O aiatolá Ali Khamenei, líder supremo do Irã, designou seu principal encarregado de segurança nacional para assegurar a preservação do Estado em caso de atentados ou assassinatos, conforme revelado em reportagem do The New York Times (NYT).
De acordo com o artigo, Ali Larijani está entre os poucos aliados políticos e militares próximos a Khamenei incumbidos de manter a continuidade do governo iraniano perante possíveis ataques dos Estados Unidos e de Israel, ou diante do assassinato da liderança em Teerã.
A publicação informa que vários altos funcionários e integrantes da Guarda Revolucionária relataram ao periódico que Khamenei estabeleceu um conjunto de orientações para garantir a governabilidade do país. As diretrizes preveem quatro camadas de sucessão para cargos militares e governamentais por ele designados, além de ordens para que altas autoridades indiquem até quatro suplentes.
Caso a comunicação com ele seja interrompida ou em eventuais situações de falecimento, Khamenei também teria transferido atribuições para um círculo restrito de confidentes, segundo dados repassados ao NYT por altos funcionários, diplomatas e comandantes das forças armadas.
Larijani foi designado em agosto para o cargo de secretário do Conselho Supremo de Segurança Nacional, órgão com autoridade final sobre as decisões de segurança e política externa do Irã.
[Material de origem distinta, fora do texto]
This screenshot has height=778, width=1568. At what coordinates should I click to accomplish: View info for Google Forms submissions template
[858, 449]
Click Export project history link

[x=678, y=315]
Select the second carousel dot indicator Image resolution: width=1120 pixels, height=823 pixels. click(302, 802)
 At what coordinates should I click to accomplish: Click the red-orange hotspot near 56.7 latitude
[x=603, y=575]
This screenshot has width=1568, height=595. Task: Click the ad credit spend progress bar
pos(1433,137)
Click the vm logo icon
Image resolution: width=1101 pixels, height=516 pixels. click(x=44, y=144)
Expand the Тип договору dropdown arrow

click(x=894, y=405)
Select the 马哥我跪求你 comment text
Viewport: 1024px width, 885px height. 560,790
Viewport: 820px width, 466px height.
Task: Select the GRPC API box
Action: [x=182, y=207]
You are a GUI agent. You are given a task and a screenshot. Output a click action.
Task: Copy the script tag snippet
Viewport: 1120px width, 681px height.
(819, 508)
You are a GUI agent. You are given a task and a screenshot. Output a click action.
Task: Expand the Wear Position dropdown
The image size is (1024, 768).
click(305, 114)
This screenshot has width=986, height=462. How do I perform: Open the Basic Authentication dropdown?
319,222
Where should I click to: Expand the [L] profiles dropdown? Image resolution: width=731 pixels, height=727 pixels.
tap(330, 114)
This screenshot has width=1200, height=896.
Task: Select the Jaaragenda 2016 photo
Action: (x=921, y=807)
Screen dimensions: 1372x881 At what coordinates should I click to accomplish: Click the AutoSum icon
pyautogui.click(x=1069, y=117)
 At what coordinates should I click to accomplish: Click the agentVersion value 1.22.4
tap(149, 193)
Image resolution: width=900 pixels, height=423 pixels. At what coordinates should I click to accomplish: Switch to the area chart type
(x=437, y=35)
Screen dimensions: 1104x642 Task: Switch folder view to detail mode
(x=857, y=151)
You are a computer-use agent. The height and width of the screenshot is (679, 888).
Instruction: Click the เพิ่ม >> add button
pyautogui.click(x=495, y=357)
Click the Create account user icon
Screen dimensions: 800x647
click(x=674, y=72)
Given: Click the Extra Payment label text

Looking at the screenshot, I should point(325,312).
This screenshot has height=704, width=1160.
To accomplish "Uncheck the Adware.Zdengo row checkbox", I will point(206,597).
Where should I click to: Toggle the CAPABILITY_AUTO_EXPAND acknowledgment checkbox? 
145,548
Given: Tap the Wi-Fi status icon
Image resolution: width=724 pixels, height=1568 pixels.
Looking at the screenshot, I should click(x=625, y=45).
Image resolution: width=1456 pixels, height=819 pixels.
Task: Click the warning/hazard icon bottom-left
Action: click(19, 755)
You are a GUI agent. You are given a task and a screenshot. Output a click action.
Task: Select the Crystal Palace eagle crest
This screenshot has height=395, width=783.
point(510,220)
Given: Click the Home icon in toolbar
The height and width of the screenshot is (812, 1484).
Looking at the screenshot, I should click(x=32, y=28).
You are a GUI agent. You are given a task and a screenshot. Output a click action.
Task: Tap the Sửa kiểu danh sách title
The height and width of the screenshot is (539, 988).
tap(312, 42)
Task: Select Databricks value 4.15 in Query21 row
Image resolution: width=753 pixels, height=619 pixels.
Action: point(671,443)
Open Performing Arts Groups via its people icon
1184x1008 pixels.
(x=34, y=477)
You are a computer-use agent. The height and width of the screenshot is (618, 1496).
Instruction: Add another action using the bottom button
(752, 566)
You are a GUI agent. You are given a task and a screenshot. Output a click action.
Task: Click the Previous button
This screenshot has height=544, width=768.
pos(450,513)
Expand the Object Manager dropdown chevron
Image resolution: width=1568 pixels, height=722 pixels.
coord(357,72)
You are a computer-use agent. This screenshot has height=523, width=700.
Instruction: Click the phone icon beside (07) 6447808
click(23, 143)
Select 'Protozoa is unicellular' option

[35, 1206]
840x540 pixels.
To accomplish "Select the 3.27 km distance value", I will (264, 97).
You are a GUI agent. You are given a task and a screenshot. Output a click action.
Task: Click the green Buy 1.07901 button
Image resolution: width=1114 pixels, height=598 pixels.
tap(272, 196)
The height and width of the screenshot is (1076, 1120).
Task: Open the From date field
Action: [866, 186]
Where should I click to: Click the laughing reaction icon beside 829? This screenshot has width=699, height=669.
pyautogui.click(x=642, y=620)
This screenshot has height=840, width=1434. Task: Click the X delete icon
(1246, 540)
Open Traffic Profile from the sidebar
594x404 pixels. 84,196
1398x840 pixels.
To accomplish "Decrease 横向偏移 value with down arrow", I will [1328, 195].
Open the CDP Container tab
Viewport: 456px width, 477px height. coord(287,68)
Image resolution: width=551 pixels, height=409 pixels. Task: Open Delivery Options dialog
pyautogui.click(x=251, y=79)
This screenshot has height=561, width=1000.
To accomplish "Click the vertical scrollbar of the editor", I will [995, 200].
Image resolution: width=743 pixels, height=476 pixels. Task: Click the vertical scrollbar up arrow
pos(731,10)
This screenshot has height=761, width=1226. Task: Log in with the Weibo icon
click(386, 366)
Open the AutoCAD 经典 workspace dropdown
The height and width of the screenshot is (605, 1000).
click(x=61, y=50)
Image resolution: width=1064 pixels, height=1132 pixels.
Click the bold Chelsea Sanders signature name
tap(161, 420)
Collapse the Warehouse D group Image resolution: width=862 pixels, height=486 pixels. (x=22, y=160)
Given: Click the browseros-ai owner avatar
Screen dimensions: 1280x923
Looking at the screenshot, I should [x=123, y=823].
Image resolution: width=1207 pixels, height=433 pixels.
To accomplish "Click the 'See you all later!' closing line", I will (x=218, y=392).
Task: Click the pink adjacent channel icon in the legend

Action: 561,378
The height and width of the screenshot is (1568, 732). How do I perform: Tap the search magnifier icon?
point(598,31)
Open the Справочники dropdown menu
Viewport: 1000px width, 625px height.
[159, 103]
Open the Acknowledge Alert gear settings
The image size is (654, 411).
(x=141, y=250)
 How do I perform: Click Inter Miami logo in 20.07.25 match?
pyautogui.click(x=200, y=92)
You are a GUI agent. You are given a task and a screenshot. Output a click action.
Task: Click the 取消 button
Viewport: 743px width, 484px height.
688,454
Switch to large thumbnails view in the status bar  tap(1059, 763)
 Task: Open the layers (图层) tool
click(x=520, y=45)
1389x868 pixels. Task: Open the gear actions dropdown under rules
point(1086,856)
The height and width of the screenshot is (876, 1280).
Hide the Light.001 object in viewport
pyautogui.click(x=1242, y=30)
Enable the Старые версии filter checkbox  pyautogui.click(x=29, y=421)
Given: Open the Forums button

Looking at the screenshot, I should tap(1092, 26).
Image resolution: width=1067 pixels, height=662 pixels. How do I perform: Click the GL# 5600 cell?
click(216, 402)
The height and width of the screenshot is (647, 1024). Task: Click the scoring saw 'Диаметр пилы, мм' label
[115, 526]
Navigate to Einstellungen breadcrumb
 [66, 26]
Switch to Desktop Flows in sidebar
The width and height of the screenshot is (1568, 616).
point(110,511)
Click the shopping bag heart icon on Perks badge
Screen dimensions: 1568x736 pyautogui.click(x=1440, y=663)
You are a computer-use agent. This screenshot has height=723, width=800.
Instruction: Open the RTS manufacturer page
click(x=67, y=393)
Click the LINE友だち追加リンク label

Durante o conflito de doze dias com Israel em junho, Khamenei teria apontado três possíveis sucessores. Entre os nomes mencionados por fontes como líderes em potencial estão Mohammad-Bagher Ghalibaf, presidente do parlamento, e o ex-presidente Hassan Rouhani.
Comunicações confidenciais entre Washington e Teerã durante período de hostilidades
Conforme o NYT, o enviado norte-americano Steve Witkoff buscou contato com o ministro das Relações Exteriores do Irã, Abbas Araghchi, após as ameaças de Trump de bombardear o país caso manifestantes fossem mortos – em um contexto de retórica belicosa crescente vinda de Washington.
Araghchi, então, pediu permissão ao presidente Masoud Pezeshkian para dialogar com Witkoff. Pezeshkian, porém, orientou-o a obter a anuência de Larijani – uma ação que, segundo o relatório, evidencia a função central do chefe de segurança e a aparente disposição do presidente em ceder autoridade.
O informe sobre os planos sucessórios de Khamenei surge em um momento de tensão crescente entre EUA e Irã, mesmo com os diálogos diplomáticos conduzidos nesta semana.